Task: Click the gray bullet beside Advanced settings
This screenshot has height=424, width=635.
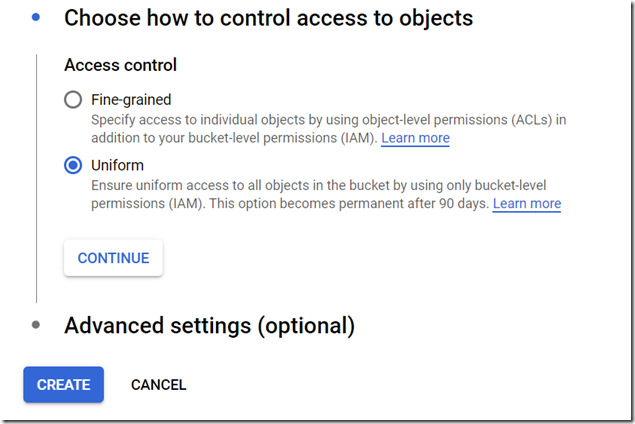Action: (37, 325)
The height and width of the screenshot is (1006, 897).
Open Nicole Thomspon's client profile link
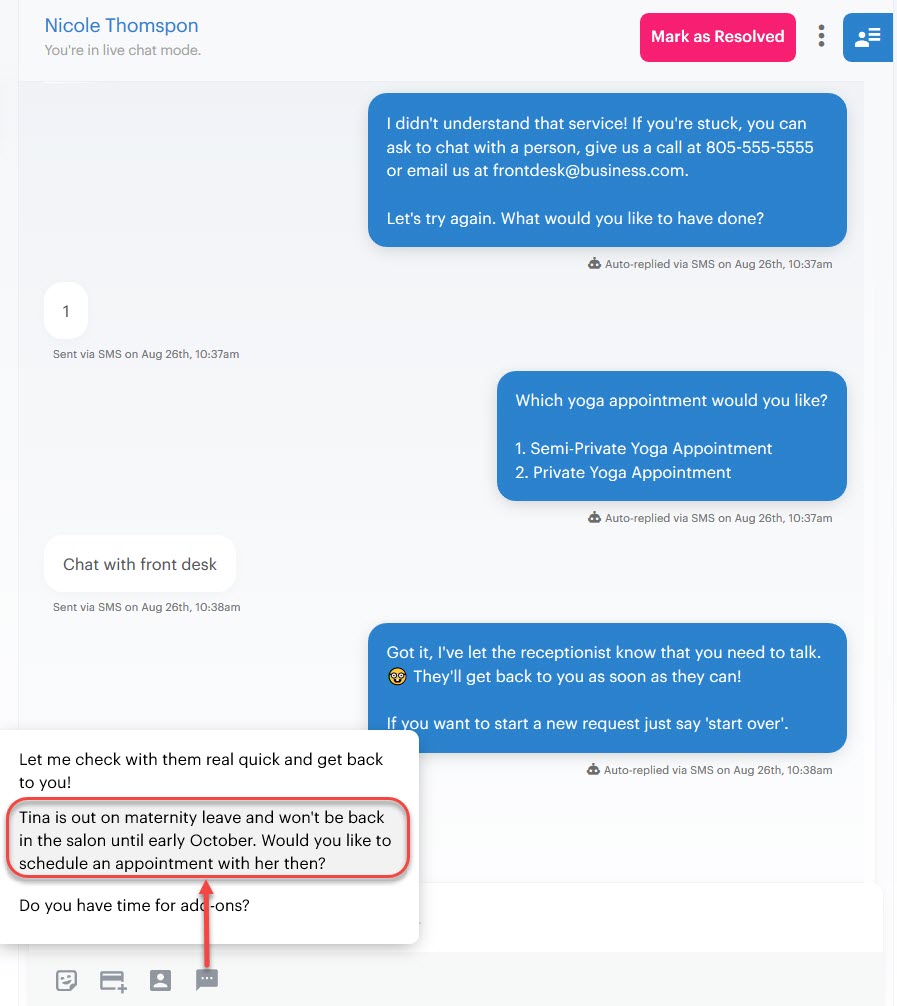(x=121, y=26)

-=-=-=-=-

Reproduce every line of the records above verbatim, omitting the pictures.

Result for this exercise =
Task: Click the gray bullet beside Advanced settings
This screenshot has height=424, width=635.
Action: (37, 325)
The height and width of the screenshot is (1006, 897).
Open Nicole Thomspon's client profile link
(x=121, y=26)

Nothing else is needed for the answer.